Jeżeli od czasu do czasu, po wymordowaniu kilku batalionów kosmitów macie ochotę miło spędzić czas w jednym z wirtualnych światów i na przykład odwiedzić ambasadę jakiegoś państwa, niekoniecznie wychodząc za próg własnego domu, możecie uruchomić Second Life.
Co jednak zrobić, jeżeli w tym świecie czujemy się zdezorientowani i nie za bardzo potrafimy sami sobie poradzić? Zagubionym w drugim życiu przychodzi wydawnictwo BestPress, które przygotowuje pierwszy w Polsce przewodnik po Second Life. Być może książka odpowie na pytanie jak żyć w tym świecie bez punktów za zabicie przeciwnika, bez pasków energii i bez questów. Skoro odnajduje się w nim, jak twierdzi wydawca, już sześć milionów graczy na całym świecie, z czego ponad 100 tysięcy to Polacy, warto choć sprawdzić, co też ciekawego owo drugie życie ma do zaoferowania.

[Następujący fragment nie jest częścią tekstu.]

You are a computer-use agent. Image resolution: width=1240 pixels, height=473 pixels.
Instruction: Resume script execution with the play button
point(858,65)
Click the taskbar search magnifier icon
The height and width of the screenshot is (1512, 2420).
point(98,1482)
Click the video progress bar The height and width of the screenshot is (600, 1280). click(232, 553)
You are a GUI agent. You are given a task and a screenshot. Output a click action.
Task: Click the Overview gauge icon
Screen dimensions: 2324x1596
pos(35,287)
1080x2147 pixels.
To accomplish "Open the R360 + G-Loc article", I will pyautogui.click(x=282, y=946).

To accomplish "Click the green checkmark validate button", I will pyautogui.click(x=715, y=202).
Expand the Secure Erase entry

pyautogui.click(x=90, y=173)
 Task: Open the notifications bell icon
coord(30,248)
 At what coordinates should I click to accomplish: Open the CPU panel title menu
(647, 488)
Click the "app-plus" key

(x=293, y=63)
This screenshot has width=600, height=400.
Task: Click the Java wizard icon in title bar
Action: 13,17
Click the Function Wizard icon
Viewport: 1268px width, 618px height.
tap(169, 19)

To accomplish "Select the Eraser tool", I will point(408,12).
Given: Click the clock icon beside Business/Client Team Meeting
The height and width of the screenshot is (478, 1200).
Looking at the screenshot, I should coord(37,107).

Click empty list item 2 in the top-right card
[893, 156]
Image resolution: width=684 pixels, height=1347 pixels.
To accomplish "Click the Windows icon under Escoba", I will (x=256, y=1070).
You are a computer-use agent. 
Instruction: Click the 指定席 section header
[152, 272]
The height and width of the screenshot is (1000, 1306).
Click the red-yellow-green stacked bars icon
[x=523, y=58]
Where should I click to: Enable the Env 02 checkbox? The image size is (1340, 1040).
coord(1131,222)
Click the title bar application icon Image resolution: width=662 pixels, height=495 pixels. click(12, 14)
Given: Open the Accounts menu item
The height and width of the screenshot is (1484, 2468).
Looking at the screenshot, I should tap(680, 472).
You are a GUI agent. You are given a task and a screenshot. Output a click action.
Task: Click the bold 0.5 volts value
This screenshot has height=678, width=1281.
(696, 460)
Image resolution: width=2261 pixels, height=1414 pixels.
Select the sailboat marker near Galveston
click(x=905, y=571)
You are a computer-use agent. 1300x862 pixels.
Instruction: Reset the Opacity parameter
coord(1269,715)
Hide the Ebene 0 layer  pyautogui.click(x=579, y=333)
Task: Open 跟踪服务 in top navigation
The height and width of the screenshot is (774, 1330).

Chętnych do szerszego zapoznania się z książką „Second Life Życie, miłość, zarabianie pieniędzy” zapraszamy do odwiedzenia strony wydawnictwa https://www.bestpress.pl.

Gracze
Komentarze czytelników
Backside Senator

Uh, imo zamiast newsa wyszła reklama.
A tak swoją drogą jestem bardzo ciekawy wyników sprzedaży takiego czegoś w Polsce - czy nadal są to peryferia zainteresowań czy już dochodzimy do "poziomu zachodu", gdzie tego typu rzeczy rozchodzą się na kopy.
I na marginesie - naprawdę jestem pod wrażeniem profesjonalnego wycięcia tej dwójki i wklejenia jej na tło :D.
zanonimizowany533042 Konsul
Widać każdy chce zarobić na sukcesie innych. Znając ludzi zamiast kombinować samemu kupią książkę. Bo tak prościej.
Backside Senator

O tym, że na sukcesie innych da się zarabiać, wiadomo od dawna, ale nie do końca w Polsce ;).
A prostota to zarzut? Second Life to już nie gra, a zjawisko, o którym dowiadują się ludzie nie mający pojęcia o grach komputerowych czy czasu, żeby w nie grać. Po to powstają takie publikacje....
Inna przyczyna to próby psychologiczno-socjologicznego scharakteryzowania tej rzeczywistości. Choć jakoś mam przekonanie, że tego typu piśmidła to grafomaństwo, albo bzdurzenie na bazie uogólnień.
zanonimizowany505473 Junior
Hm...ja uczyłam się SL metodą prób i błędów..zresztą zawsze znajdzie się ktoś kto pomoże.